**PASSAGE SHOWN:**
/---

Robert Strivens has reviewed William Taylor’s book “Revolutionary Worship” here. Taylor, following Vaughan Roberts and David Peterson argues that for the believer, worship language in Scripture is primarily about our everyday lives. Taylor’s primary aim seems to be to encourage people to think of their day to day activities in the home, workplace, school or University -even on the sports field as worship.
Strivens’ concern is that this downgrades what happens when we gather as churches. Taylor argues that we should rethink the language we use to describe our Sunday gatherings. The point being that if the whole of life is worship, then yes, the Sunday meeting is worship but we don’t want to describe it in such a way as to suggest that Sunday, together is when we worship and our activities in the week are not. Striven’s concern is that Taylor along with the other men prioritises horizontal (one another language) over vertical (Godward language). He sees this as potentially dangerous.
It is worth recognising that as well as seeking to encourage people to think of daily life as worship, Taylor is also wanting to counter another danger when he talks about Sundays. There is a particular risk of a mystical/superstitious/magical view of Sunday gatherings. We’ve seen it in language that talks about our worship, usually with an emphasise on singing, drawing us into God’s presence, or even drawing God down to us. This is seen both in some approaches to contemporary worship but it’s also seen in particular ritualistic approaches to church especially when those approaches see the church building as especially spiritual. And before we target modern believers or traditional Anglicans and Catholics, I believe that those particular types of thinking have been around in aspects on non-conformism for some time too.

\---

**DATA EXCERPTS:**
/---

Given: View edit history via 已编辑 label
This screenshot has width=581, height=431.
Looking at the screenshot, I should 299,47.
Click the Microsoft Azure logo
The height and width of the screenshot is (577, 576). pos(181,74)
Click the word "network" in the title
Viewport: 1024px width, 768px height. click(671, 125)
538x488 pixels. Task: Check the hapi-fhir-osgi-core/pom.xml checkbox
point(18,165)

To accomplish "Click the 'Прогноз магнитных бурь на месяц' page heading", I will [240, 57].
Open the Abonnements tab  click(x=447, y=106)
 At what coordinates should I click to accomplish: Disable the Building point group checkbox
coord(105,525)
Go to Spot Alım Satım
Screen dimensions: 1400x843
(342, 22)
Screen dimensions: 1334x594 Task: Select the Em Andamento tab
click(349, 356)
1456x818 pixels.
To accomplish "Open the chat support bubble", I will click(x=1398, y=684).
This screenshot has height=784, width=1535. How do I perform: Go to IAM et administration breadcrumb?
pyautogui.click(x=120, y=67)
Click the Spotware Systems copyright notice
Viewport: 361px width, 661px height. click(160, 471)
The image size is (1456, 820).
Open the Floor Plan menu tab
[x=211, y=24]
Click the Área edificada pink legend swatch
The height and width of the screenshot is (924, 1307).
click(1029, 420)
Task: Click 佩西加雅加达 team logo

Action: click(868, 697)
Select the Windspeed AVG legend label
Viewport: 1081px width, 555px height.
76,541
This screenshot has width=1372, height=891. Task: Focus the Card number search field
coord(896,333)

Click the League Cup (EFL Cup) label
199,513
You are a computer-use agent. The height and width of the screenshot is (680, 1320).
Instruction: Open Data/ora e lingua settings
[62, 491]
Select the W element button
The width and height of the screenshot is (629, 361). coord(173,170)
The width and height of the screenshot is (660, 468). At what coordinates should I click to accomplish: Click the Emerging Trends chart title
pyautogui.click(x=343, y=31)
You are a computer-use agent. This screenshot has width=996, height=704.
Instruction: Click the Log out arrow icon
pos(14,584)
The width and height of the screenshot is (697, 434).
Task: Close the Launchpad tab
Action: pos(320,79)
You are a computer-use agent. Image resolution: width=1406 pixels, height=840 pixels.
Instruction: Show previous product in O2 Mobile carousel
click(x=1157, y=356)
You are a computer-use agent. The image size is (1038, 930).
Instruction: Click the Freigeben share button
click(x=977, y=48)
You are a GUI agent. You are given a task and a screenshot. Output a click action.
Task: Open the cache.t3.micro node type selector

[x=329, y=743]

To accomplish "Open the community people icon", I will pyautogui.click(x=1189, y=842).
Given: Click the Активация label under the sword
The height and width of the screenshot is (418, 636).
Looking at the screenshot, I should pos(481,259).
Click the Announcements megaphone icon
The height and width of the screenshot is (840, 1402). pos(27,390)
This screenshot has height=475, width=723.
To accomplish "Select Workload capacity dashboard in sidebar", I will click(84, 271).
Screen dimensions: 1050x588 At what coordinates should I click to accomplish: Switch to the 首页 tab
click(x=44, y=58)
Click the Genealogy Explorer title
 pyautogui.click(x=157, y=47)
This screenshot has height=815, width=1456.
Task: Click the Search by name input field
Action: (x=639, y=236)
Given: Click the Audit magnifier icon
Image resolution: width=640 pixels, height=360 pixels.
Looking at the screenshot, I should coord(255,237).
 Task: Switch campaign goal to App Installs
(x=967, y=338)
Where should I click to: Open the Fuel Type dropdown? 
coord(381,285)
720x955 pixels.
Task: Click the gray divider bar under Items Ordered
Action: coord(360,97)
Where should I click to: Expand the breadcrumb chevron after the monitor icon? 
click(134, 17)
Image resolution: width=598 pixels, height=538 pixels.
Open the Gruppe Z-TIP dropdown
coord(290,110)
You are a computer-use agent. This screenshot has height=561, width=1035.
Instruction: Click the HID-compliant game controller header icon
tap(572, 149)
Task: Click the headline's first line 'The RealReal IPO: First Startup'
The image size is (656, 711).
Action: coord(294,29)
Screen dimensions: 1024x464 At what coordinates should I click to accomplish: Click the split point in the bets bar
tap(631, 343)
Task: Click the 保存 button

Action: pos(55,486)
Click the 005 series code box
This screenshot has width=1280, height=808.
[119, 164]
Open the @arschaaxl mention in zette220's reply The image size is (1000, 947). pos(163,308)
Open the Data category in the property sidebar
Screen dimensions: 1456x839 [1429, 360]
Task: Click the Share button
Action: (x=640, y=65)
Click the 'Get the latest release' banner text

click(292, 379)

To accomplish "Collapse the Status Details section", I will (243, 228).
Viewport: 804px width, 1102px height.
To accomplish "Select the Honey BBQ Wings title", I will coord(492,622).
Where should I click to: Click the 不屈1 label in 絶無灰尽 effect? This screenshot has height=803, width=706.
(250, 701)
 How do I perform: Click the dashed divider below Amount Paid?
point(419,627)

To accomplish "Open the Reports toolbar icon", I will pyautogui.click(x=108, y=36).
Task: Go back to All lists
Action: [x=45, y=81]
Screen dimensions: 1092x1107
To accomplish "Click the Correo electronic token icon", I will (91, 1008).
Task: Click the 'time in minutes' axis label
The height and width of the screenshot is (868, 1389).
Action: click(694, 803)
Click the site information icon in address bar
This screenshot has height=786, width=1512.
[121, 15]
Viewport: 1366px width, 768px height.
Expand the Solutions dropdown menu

\---

**PROBLEMS AND TASKS:**
a: Render this sentence from the passage on worship into Spanish: "Strivens’ concern is that this downgrades what happens when we gather as churches."
b: Write the next part of the passage on worship, picking up after its final sentence.
The material has no connection to the passage on worship.

**FINAL RESULTS:**
a: La preocupación de Strivens es que esto resta importancia a lo que sucede cuando nos reunimos como iglesias.

b:
So, what do we make of the debate? I notice that Liam Golligher has weighed in with this damning verdict.
For the record, I’m more with Taylor, Peterson and Roberts than with Strivens and definitely more so than with Golligher. Why? Well, primarily because of the Bible!
- Worship has always been about the whole of life
If I were to quibble with Taylor, it is with wording that suggests that the revolutionary result of Christ’s coming and sacrifice is that we now treat the whole of life as worship, when this was not the case in the Old Testament.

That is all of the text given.